--- Passage shown ---

1. An oil company owning and operating a pipeline through which
it transports to its own refineries for its own refining purposes,
partly across state lines, oil which it purchases from producers at
the mouths of their wells, is an interstate "pipeline company" and
a "common carrier" within the meaning of § 1(1)(b), and (3),
of the Interstate Commerce Act, and, under § 19a(a) and (e),
may constitutionally be required by the Commission to furnish maps,
charts, and schedules of its pipeline properties for use in valuing
such properties under that section. P.
308 U. S.
143.
2. In § 1(b)(3) of the Interstate Commerce Act, which
provides that the term "common carrier" shall include
"all pipeline companies; express companies; sleeping-car
companies, and all persons, natural or artificial, engaged in such
transportation or transmission
Page 308 U. S. 142
as aforesaid as common carriers for hire,"
the final clause is conjunctive, not a modifier, and does not
affect the generality of the first clause as to pipeline companies.
P.
308 U. S.
145.

--- Material shown ---

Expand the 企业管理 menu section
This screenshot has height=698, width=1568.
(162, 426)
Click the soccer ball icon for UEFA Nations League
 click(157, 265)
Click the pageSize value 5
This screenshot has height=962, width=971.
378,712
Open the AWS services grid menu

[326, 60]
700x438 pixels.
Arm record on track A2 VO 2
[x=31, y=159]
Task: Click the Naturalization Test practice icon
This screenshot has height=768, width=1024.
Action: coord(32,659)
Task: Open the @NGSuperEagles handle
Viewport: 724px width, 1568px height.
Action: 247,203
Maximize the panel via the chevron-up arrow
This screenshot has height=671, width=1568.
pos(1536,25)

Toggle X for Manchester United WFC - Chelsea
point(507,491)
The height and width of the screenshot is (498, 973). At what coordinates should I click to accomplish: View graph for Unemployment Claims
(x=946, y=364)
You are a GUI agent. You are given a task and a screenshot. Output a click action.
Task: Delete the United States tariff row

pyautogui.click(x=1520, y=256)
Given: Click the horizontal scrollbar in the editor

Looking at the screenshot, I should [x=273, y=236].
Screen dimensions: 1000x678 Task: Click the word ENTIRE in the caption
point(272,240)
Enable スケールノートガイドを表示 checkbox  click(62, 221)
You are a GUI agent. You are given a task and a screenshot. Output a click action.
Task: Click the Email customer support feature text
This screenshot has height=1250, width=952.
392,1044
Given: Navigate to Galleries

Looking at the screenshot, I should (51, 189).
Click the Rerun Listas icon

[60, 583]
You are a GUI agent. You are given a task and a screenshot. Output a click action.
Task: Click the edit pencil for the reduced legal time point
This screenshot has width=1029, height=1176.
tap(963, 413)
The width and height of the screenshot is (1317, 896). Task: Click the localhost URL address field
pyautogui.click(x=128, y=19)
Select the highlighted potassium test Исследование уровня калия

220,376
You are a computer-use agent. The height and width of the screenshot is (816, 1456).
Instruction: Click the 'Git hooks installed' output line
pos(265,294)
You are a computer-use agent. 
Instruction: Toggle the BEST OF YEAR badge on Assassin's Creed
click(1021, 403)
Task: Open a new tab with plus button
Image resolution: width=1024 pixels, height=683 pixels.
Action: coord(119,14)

---

Extend the court summary on oil pipeline companies under the Interstate Commerce Act, picking up after its last sentence.

3. The valuation provisions, § 19a(a) and (e), are so far
separable from the regulatory provisions of the Act that, in a suit
to set aside an order under that section, the question whether the
pipeline owner, if subjected to regulation of its rates, etc., as a
common carrier would be deprived of property without due process
does not properly arise. P.
308 U. S.
146.
4. The validity of the provisions of § 19a(a) and (e) of
the Act does not depend upon the extent of a pipeline company's
operations.
Id.
25 F. Supp. 460 affirmed.
Appeal from a decree of the District Court of three judges,
which dismissed a bill to set aside an order of the Interstate
Commerce Commission.
MR. JUSTICE REED delivered the opinion of the Court.
The Valvoline Oil Company appeals [
Footnote 1] from the final decree of a three-judge
district court for the Western District of Pennsylvania, under the
Urgent Deficiencies Act, [
Footnote
2] dismissing a petition to enjoin and annul an order of the
Interstate Commerce Commission. 25 F. Supp. 460. The order,
requiring appellant to file with the Commission certain maps,
charts, and schedules of its pipeline properties for use in valuing
the properties under Section 19a of the Interstate
Page 308 U. S. 143
Commerce Act was made after a determination by the Commission
that appellant was
"engaged in the transportation of oil by pipeline in interstate
commerce, and that it is a common carrier subject to the provisions
of the Interstate Commerce Act."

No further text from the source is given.